Maximilian Karl Lamoral O'Donnell

Maximilian Karl Lamoral O'Donnell in 1860
Spouse(s) Franziska Wagner
Noble family O'Donnell
Father Maurice O'Donnell
Born October 29, 1812
Vienna, Austrian Empire
Died July 14, 1895(1895-07-14) (aged 82)
Salzburg, Austria-Hungary
Religion Roman Catholicism

Maximilian Karl Lamoral Graf O’Donnell von Tyrconnell (October 29, 1812 — July 14, 1895) was an Austrian officer and civil servant who became famous when he helped save the life of Emperor Franz Josef I of Austria. O'Donnell was a descendant of the Irish noble dynasty of O'Donnell of Tyrconnell.[1]

Family background

He was born in Vienna, son of Count Maurice O’Donnell (Moritz Graf O’Donnell) (1780–1843), and Christine (4 January 1788 – 19 May 1867), the legitimate daughter of Charles Joseph, Prince de Ligne. He married Franziska Wagner, who was not of noble birth, and the marriage was frowned upon. He died in his home in Salzburg, and is buried in the Salzburg Cemetery.

Military career

He was educated in Dresden, then joined the military and served in several engagements in Europe, including in Italy in 1848, and Hungary in 1849, resulting in many awards and promotion. He became aide-de-camp to the Emperor Franz Josef I of Austria. He later served as Governor of Lombardy briefly from 18–22 March 1848.

Fame as life-saver

Attempt on Franz Joseph-Painting by J.Reiner. O'Donnell is on left

On February 18, 1853, Maximilian helped save the life of the young Emperor, foiling an assassination attempt by a tailor and former Hussar, János Libényi, a Hungarian nationalist.[2] The Emperor was taking a stroll with Count Maximilian O’Donnell on a city-bastion, inside Vienna, and at about 1pm. At the moment he looked over the parapet to review an exercise of troops,[3] Libényi approached and struck the Emperor in the neck from behind with a knife. Even though the Emperor was wounded and bleeding, his collar may have helped save his life. Maximilian Graf O'Donnell struck Libényi down with his sabre.[4] Another witness who happened to be nearby, the butcher Joseph Ettenreich, quickly overwhelmed Libényi. For this deed he was later elevated to nobility by the Emperor and became Joseph von Ettenreich. Libényi was subsequently put on trial and condemned to death for attempted regicide. He was executed near the Spinnerin am Kreuz in the Favoriten-district.

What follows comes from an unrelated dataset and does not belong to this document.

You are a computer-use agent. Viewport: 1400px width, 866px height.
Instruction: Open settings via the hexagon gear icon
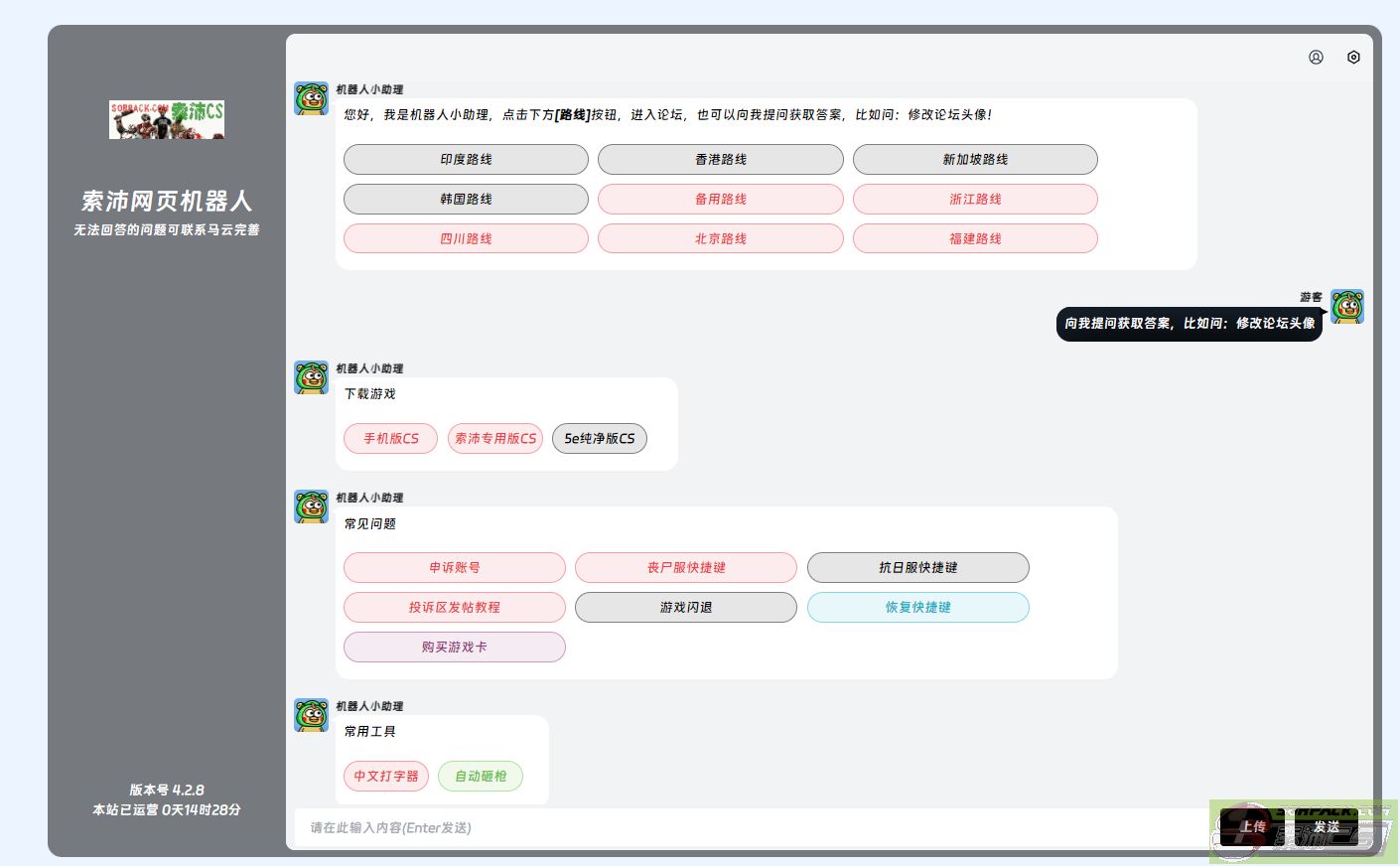(1353, 58)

After the unsuccessful attack the Emperor's brother Ferdinand Maximilian Joseph, the later Emperor of Mexico, called upon the Europe's Royal families for donations to a new church on the site of the attack. The church was to be a Votivgabe (a thank-you present to God) for the rescue of the Emperor. It is located on Ringstraße in the district of Alsergrund close to the University of Vienna, and is known as the Votivkirche.

Honours and awards

Maximilian Karl Lamoral Graf O'Donnell von Tyrconnell (portrait by Prinzhofer, 1853)

Maximilian O’Donnell already held a German Habsburg title of Count, granted to his great-grandfather.[5] However, after successfully rescuing the Emperor, he was additionally honoured and made a Graf (Count) of the Habsburg Austrian Empire, but an error occurred in the Letters Patent, omitting one “n” from the family name, and the Austrian O’Donnells have since then usually used “O’Donell” as the standard version.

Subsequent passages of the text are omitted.